Here’s how all this came about: When more than 100,000 Russians came out to protest rigged elections in December 2011, Vladimir Putin looked at them and saw the Enemy. In Putin’s mind, anyone who opposes his rule opposes Russia itself. So the protesters must have been foreigners, or, if not, they had to be The Other. Early on, he accused then-Secretary of State Hillary Clinton of having personally inspired the protests. A few months later, this idea of The Other turned into the laws on foreign agents and espionage and into the ban on American adoptions–and eventually into the law on “homosexual propaganda,” for no one represents Western influence and otherness better than gays and lesbians.

To mobilize his shrinking constituency, Putin needed a war, so he declared one. But to fight a war, you need not only to identify an enemy, you must also paint that enemy as both dangerous and less than human. Patriarch Cyrill, the leader of the Russian Orthodox Church, has proclaimed that the international trend toward legalizing same-sex marriage is a sign of the coming apocalypse; that sort of rhetoric establishes imminent danger. In an April 2012 video that has recently gone viral, the deputy head of the Kremlin’s propaganda machine screams that when gay men die in car accidents, their hearts should be burned or buried deep underground, lest they be transplanted into a human being. This establishes that we are less than human.

“The Americans want to adopt Russian children and bring them up in perverted families like Masha Gessen’s,” said St. Petersburg politician Vitaly Milonov, bringing together homosexual propaganda, adoptions, and foreign agents quite nicely. He said this in an interview with the country’s largest tabloid in late March, when scholarship offers started to come in from the three schools where Vova had auditioned. My mental blog post was starting to sound desperate. “He isn’t coming back,” I would say, shaking my fist. At this point, it was clear that he really wouldn’t be coming back, not even for vacations. In the new political and cultural reality, a court would easily decide to annul Vova’s adoption, and I wouldn’t even know it.

Vova left Russia in June. That same month, the ban on “homosexual propaganda” became law, the parliament banned adoptions by same-sex couples or single people from countries where same-sex marriage is legal, and the head of the parliamentary committee on the family pledged to pass a bill that would create mechanisms for removing children from same-sex families. That would include biological children. So that same month, we put our Moscow apartment on the market, and in August we began house hunting in New York.

In a week’s time, Vova will be installed at his boarding school, so I have been trying to be a better mother in our last few days together. I even managed to stay quiet when he got in the car wearing his headphones. I was rewarded for my angelic patience with an opportunity to showcase it even more: Vova offered to plug his iPhone into the car’s sound system. It turned out to be a surprisingly palatable playlist, with lots of Nina Simone, the Russian singer-songwriter Vladimir Vysotsky, and other musicians whose voices I recognized.

“Now you’re going to hear my song,” said Vova, and a Russian song called “A City That Doesn’t Exist” came on.

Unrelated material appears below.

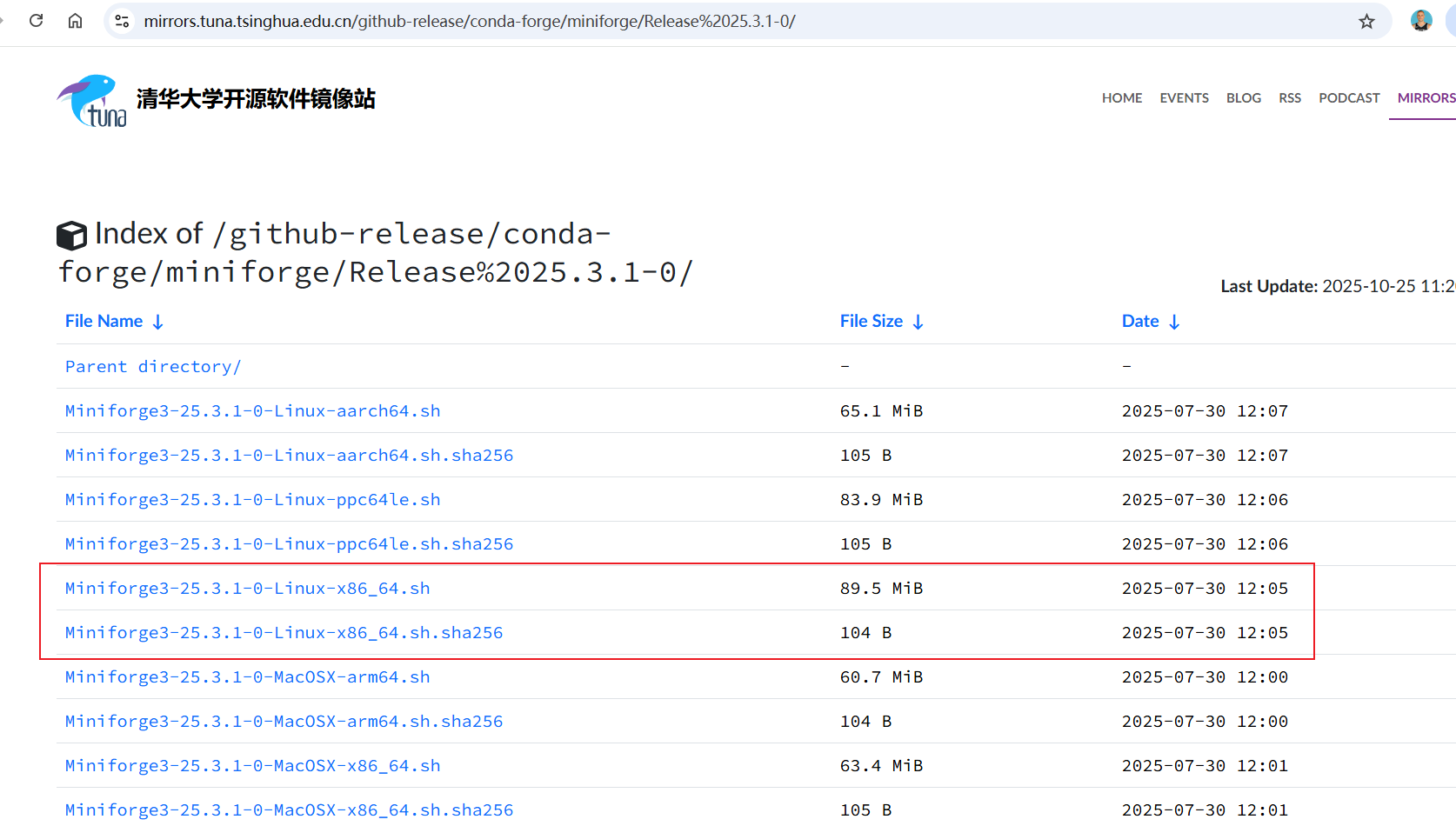Viewport: 1456px width, 826px height.
Task: Switch to the MIRRORS tab
Action: pyautogui.click(x=1426, y=98)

He sang along the entire time—he has that teenage voice thing, when he’s already singing in a baritone but it sounds like his voice could crack at any minute, but it doesn’t. He sang, “In the distance I see a city that doesn’t exist/ Where a wanderer can find refuge/ Where I an remembered and wanted/ Day after day, getting lost at times/ I am going to the city that doesn’t exist.”

I felt a sudden urge to redraft my semi-abandoned open letter. But then the grand finale of Vova’s playlist started up, and I remembered the day, a Saturday about five years ago, when I declared a cleaning blitz at our dacha and blasted this song. Vova ran out of his room screaming, “What is this?” and we danced to it, and then we put it on a loop and danced to it again and again, and he told me I couldn’t dance. It was “It’s Raining Men.” We rolled down the windows and enjoyed ourselves some homosexual propaganda.